A lei torna obrigatória a inscrição do adolescente em programa de aprendizagem desenvolvido sob a orientação de entidade qualificada em formação técnico-profissional. A exigência de inscrição impossibilidade que a aprendizagem se faça na antiga modalidade da AMPE (Aprendizagem Metódica no Próprio Emprego), que não exigia a freqüência a centro de formação.

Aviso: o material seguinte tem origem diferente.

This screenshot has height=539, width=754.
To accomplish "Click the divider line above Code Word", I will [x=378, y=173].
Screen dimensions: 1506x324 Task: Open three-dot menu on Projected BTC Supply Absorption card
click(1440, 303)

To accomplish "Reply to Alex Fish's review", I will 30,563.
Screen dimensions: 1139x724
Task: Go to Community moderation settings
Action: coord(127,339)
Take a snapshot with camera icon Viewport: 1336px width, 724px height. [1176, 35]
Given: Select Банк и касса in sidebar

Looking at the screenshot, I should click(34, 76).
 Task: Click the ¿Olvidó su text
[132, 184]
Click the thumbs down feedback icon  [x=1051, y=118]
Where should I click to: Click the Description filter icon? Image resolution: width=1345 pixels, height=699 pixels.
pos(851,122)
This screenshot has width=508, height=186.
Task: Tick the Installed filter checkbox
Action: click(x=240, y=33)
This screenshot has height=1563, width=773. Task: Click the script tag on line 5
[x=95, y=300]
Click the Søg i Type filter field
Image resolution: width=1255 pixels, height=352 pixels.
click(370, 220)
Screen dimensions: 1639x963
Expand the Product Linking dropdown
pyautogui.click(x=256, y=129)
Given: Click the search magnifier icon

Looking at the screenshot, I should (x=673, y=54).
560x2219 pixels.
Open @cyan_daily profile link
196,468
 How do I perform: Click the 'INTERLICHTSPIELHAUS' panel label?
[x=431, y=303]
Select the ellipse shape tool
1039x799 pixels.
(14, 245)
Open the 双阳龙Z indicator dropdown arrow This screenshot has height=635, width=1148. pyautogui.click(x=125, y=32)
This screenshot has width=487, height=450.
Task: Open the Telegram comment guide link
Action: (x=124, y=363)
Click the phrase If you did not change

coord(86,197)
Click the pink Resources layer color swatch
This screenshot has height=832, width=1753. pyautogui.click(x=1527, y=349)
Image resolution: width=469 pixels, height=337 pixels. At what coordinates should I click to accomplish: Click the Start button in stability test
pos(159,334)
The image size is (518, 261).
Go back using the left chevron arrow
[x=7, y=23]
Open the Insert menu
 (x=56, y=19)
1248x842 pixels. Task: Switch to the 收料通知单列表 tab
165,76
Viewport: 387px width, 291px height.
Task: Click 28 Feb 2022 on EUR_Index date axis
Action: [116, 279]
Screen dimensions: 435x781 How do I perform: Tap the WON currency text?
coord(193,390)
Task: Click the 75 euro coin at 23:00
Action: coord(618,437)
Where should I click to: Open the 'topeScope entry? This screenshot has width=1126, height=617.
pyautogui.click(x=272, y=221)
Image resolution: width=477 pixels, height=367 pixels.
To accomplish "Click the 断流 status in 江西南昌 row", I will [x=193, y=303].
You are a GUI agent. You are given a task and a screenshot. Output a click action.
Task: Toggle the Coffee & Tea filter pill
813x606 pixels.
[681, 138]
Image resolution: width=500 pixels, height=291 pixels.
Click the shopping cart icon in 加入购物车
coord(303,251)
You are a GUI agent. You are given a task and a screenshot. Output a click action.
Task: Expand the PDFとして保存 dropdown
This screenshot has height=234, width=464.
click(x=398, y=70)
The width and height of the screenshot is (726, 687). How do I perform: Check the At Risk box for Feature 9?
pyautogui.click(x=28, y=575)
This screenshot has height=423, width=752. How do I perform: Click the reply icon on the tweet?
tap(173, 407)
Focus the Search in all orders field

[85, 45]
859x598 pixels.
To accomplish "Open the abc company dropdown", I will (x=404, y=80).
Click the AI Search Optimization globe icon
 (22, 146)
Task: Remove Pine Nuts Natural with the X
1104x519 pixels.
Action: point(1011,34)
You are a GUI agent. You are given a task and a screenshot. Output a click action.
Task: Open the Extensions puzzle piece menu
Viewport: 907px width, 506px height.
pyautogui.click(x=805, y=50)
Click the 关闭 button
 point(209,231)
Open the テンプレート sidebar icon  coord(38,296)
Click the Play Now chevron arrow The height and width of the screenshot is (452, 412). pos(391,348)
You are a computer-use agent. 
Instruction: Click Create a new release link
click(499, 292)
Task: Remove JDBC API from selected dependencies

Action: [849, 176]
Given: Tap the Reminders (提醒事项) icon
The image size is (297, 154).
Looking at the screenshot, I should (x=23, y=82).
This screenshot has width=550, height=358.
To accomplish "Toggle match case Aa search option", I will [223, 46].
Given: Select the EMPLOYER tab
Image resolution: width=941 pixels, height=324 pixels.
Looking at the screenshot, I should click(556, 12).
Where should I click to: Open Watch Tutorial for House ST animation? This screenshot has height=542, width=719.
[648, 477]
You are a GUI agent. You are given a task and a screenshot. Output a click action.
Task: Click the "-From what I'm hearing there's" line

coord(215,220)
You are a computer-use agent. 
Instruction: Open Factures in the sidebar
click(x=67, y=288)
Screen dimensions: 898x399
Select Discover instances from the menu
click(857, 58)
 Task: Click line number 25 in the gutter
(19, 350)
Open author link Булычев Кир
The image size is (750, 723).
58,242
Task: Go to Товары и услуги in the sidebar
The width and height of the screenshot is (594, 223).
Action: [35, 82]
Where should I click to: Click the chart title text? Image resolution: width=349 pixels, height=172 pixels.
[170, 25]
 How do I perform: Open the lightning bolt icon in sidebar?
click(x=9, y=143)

3. O trabalho executado dentro desses parâmetros é uma das modalidades de trabalho educativo, porque também na aprendizagem, sob pena de descaracterização, o aspecto educativo deve prevalecer sobre o produtivo. Pela teleogia da norma, o aprendiz não é admitido na empresa para cobrir a necessidade que esta tem de mão-de-obra para atingir seus fins, mas há uma oferta dos quadros empresariais para neles se desenvolver uma parte do programa de qualificação profissional. Por esta razão, sob pena de descaracterização, as atividades desenvolvidas pelo adolescente na empresa devem ser programadas de tal maneira que haja uma correlação metodológica entre o que se aprende no centro de formação com o trabalho efetuado na empresa. O fator produção não é, pois, afastado, mas deve ficar subordinado ao processo pedagógico.

4. A aprendizagem é objeto de um contrato de emprego do qual resultam, além de outras, as obrigações recíprocas: o empregador se compromete a transmitir formação técnico-profissional ao adolescente e este, por sua vez, a se submeter ao processo das atividades programadas.

5. O contrato de aprendizagem celebrado por escrito com adolescente entre 14 e 18 anos deve ser consignado na Carteira de Trabalho, indicando matrícula e freqüência à escola caso não haja concluído o ensino fundamental, e sua duração deve corresponder ao tempo necessário para obter a formação, não podendo, porém, ultrapassar dois anos. Ressalvadas as normas específicas de um contrato especial, o aprendiz torna-se empregado para todos os efeitos, gozando, pois, de todos os direitos trabalhistas e previdenciários, nestes incluída a cobertura contra acidentes de trabalho.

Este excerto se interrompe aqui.